Bloody heck those were the days when pc were simple and worked 🙂
Cheers
Yeah…. til someone walking past the table jostled the RAM pack with the vibration of their clunking feet and it all died.
Or you tried to enter data equivalent to more than four or five screenfuls of text on a modern display (or a couple of 256-colour icons).
Or in this case it seems, tried to do anything useful with it at all other than make an LED flash in sequence, which is the sort of thing that toy circuit boards were more than capable of in my youth (and i’m pushing 30 these days :p)

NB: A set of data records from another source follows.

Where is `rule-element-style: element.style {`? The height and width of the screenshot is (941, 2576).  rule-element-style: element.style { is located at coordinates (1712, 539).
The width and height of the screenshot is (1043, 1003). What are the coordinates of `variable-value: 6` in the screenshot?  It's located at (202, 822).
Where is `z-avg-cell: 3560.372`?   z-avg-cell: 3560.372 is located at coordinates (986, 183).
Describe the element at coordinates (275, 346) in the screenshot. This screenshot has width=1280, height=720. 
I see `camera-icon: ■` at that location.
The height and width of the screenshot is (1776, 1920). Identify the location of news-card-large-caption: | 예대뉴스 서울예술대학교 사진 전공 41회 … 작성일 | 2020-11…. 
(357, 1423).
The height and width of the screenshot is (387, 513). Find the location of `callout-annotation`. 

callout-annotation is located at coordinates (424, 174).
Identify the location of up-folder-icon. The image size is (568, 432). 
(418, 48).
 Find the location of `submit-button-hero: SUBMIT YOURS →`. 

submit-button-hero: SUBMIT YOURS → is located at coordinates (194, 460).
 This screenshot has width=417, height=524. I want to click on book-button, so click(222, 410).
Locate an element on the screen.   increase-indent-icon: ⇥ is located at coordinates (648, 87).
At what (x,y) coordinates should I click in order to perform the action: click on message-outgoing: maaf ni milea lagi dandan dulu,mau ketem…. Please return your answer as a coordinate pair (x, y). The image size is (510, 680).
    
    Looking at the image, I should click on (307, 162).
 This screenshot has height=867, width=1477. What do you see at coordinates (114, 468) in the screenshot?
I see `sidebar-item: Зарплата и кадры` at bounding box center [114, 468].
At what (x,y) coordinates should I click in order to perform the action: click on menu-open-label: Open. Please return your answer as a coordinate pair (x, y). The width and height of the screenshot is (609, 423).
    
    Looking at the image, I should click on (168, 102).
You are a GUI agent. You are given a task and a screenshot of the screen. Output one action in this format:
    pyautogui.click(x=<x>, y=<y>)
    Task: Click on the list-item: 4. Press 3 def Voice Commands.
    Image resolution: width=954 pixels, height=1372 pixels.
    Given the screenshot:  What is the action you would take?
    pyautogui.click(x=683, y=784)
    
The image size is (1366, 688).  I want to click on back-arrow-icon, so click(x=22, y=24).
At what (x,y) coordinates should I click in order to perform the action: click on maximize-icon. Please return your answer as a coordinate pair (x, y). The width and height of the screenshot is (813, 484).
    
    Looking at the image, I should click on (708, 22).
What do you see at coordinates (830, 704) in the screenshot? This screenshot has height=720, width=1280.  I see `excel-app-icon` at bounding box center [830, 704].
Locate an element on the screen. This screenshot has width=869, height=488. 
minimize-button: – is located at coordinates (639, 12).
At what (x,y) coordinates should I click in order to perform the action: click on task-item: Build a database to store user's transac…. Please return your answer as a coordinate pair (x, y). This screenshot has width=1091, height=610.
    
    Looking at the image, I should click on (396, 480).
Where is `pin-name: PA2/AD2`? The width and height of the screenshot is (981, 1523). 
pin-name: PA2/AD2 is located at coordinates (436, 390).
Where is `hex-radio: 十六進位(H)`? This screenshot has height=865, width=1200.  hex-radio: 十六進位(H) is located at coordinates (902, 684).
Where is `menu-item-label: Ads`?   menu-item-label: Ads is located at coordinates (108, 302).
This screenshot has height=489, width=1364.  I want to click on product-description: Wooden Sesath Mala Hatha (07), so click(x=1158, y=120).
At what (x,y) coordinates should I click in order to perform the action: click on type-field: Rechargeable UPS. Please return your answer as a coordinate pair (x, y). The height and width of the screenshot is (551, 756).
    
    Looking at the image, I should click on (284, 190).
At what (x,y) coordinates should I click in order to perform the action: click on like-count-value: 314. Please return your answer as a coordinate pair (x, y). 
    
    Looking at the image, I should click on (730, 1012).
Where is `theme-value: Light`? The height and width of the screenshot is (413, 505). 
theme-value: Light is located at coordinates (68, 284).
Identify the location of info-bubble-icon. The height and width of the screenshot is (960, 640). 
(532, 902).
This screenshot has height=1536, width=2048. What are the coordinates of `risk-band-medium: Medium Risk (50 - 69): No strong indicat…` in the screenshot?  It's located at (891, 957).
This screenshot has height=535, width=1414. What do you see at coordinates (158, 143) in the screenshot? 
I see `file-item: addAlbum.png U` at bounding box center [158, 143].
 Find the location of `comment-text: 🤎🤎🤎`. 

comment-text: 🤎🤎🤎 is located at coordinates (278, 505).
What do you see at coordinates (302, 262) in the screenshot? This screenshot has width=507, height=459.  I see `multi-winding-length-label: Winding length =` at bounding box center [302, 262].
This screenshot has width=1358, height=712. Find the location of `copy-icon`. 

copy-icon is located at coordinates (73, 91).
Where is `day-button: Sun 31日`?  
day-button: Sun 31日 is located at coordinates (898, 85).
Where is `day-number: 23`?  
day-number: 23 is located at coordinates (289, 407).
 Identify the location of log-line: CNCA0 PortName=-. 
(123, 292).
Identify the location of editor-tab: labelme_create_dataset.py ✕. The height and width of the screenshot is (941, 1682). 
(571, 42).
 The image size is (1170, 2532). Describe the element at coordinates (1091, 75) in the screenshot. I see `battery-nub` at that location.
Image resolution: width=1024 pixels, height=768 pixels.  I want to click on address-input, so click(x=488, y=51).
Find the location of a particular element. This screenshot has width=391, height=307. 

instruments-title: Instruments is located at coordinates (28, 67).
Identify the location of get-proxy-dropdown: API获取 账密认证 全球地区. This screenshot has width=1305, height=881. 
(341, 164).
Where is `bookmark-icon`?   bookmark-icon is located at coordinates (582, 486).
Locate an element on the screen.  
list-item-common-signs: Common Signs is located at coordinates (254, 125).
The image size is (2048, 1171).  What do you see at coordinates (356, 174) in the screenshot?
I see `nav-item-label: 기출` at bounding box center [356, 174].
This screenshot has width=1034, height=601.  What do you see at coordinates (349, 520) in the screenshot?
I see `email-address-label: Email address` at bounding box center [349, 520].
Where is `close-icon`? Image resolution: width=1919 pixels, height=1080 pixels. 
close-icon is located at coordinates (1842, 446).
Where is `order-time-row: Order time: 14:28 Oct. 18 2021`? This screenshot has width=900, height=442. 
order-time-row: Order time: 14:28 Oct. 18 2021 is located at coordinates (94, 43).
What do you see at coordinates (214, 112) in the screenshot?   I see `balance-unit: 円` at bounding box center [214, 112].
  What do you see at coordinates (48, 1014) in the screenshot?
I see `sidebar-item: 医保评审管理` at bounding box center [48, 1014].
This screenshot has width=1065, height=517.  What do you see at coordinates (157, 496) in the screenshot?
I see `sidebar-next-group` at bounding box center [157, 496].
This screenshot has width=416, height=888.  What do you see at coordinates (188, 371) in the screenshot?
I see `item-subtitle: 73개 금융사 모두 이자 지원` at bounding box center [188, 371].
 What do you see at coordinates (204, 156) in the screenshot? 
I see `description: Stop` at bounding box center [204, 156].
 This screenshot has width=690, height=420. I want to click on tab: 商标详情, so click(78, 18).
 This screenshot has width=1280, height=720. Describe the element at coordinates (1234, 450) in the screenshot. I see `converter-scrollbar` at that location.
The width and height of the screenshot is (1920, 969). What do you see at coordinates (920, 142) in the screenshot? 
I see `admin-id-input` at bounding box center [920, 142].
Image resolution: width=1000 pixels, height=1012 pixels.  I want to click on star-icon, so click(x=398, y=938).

Mind you that’s maybe unkind given that the Imsai had one of the few home-user CPUs actually weedier than the Z80 😉 That said, I’m ALL about the 16 bit micros (though it’s not enough to even drive the display I’m using now, you can get a lot done in 1mb and 8mhz / half a MIPS), and if this link had been the opposite of what it is (and therefore what I was googling for) it would be epic …. ie Unix ON a Z80. Possible? I do wonder, given the sheer stoneageness of the machines it was first coded for…
In a former life (actually two lifetimes ago) I had an Imsai 8080 chassis but the CPU board was from California Computer Systems and it was fitted with a Z80.
You could do a lot with a 4 MHz processor and 64 Kb of RAM but it could be tricky. I had one customer running his inventory control and billng systems on a CP/M 2.2 system (not the Imsai) with a 5 Mb hard drive! Businesses do not need colour graphics and sound so these systems worked very well.
CP/M 3 was a significant upgrade if you had hardware capable of bank switching. With CP/M 2.2 the operating system occupied a significant portion of the address space (maybe 12 Kb) but CP/M 3 gave 10 Kb of that back by keeping most of the operating system in an alternate memory bank. It meant you could run larger programs before having to resort to tricky techniques like overlays.
The biggest problem of CP/M was the lack of standards for things like terminals and floppy disks. When the IBM PC came along, all of a sudden there were (de facto) standards, bad ones perhaps, but standards nonetheless.
It was a lot of fun programming for these quaint old systems.